ABOUT THIS EXERCISE: Quote the lines of the data below verbatim, beginning at the line that contains "At what coordinates" and ending at the last line, both included, and excluding pictures.

[Start of section]

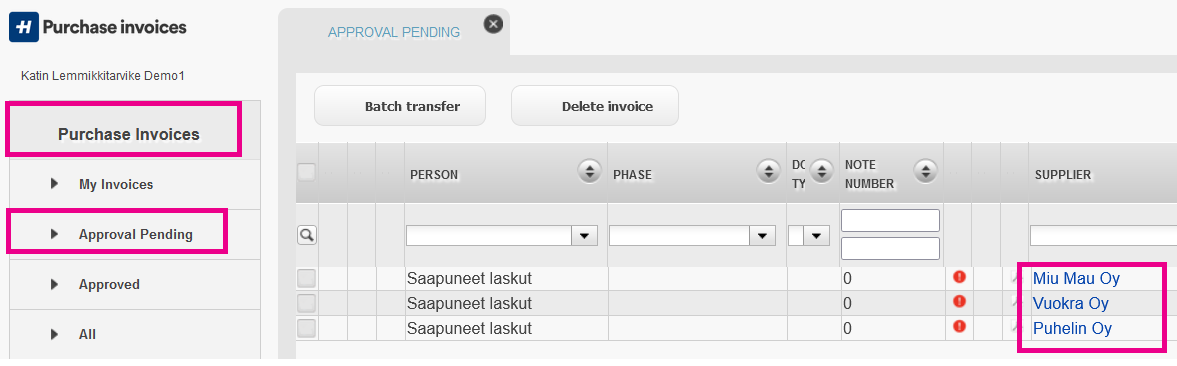The height and width of the screenshot is (366, 1177).
Task: Click red warning icon for Vuokra Oy
Action: click(x=959, y=302)
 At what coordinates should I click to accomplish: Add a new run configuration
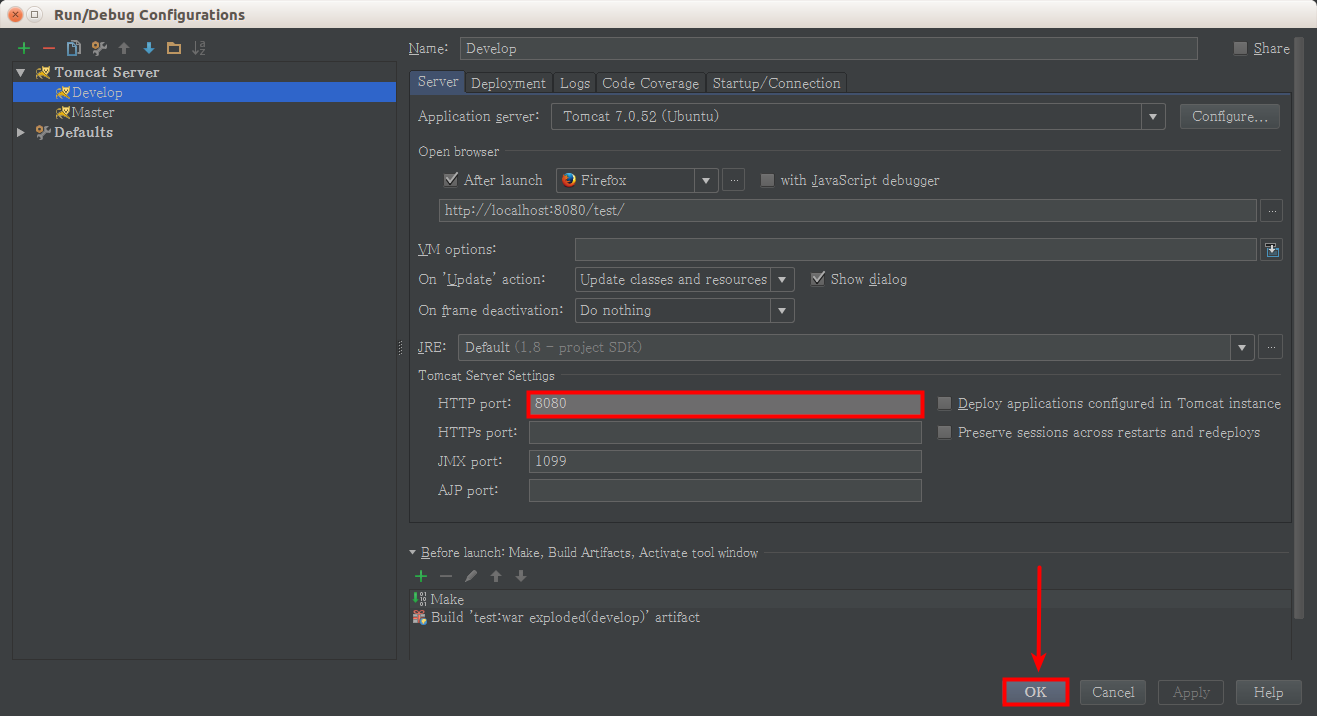[x=23, y=47]
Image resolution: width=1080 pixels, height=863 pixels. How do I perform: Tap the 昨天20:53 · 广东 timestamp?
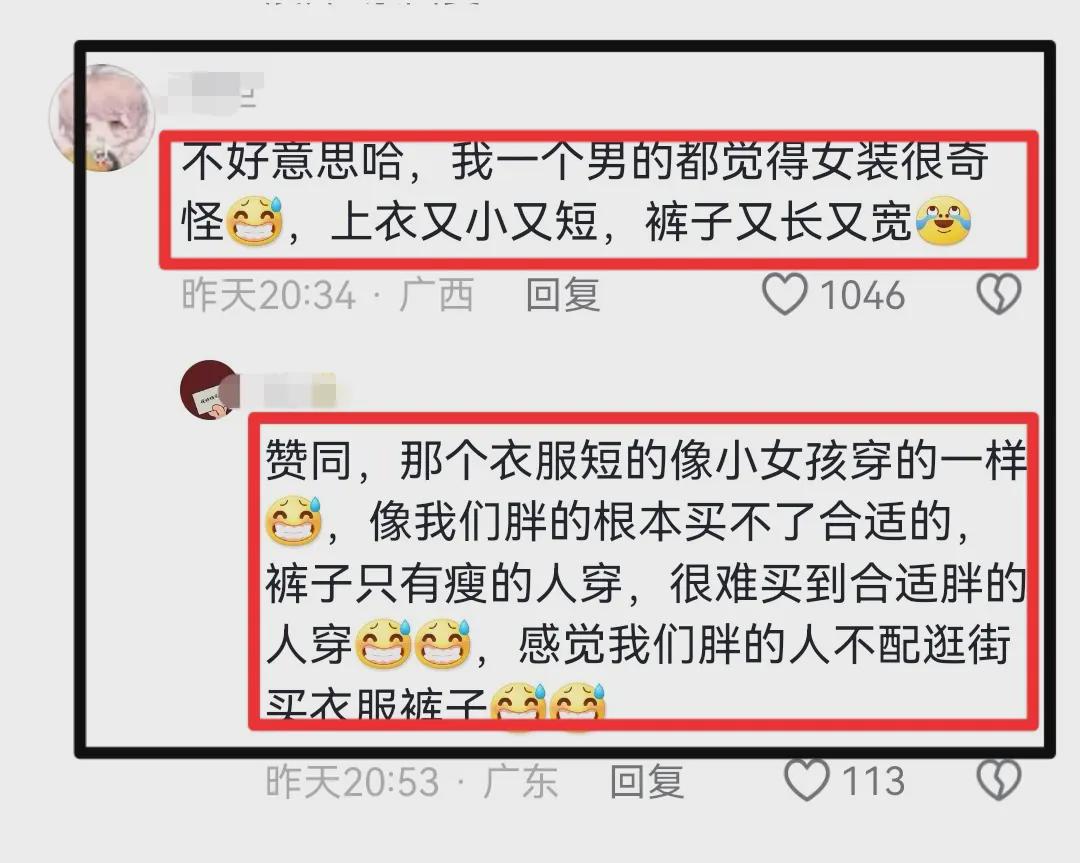(x=412, y=781)
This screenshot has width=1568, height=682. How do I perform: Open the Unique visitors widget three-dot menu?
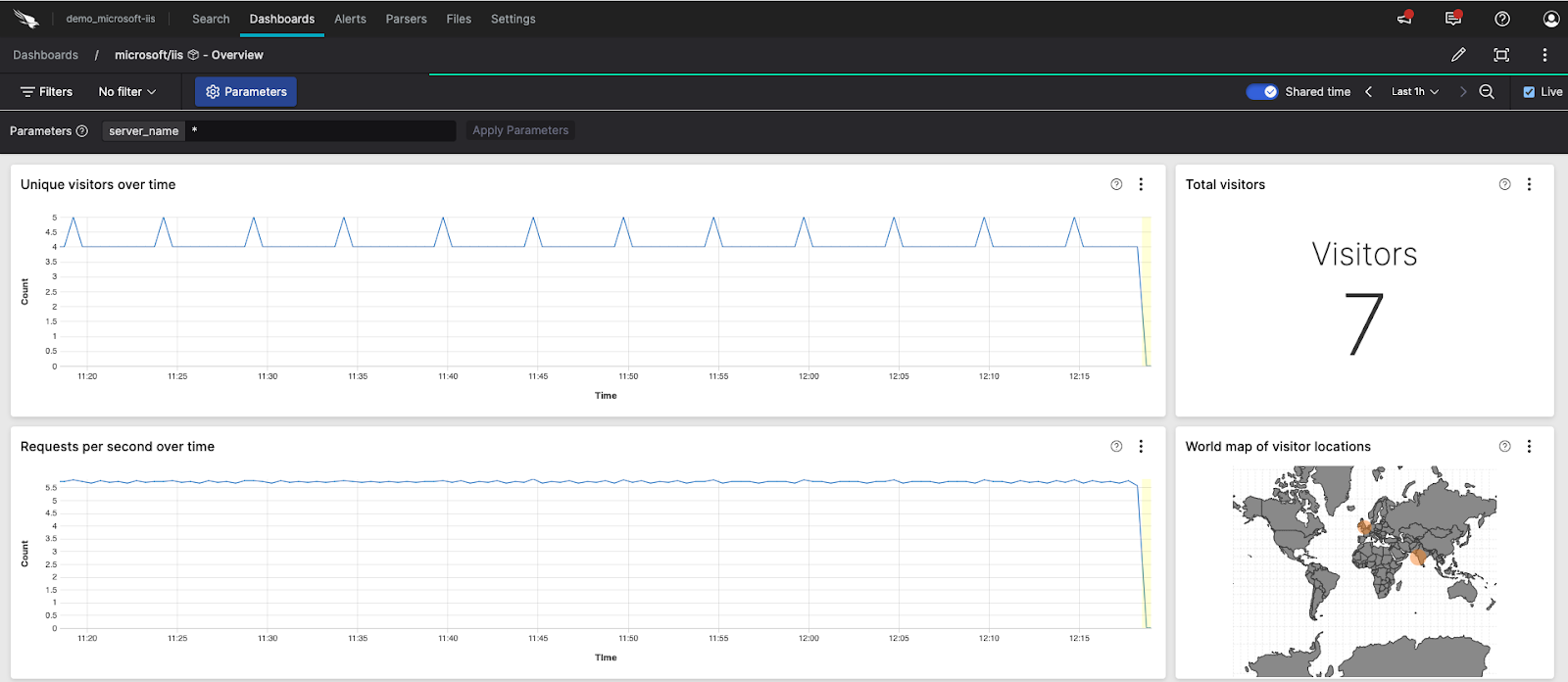[x=1141, y=184]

[End of section]

EXERCISE RESULT:
 At what coordinates should I click to accomplish: Add a new run configuration
[x=23, y=47]
Image resolution: width=1080 pixels, height=863 pixels. How do I perform: Tap the 昨天20:53 · 广东 timestamp?
(x=412, y=781)
This screenshot has width=1568, height=682. How do I perform: Open the Unique visitors widget three-dot menu?
[x=1141, y=184]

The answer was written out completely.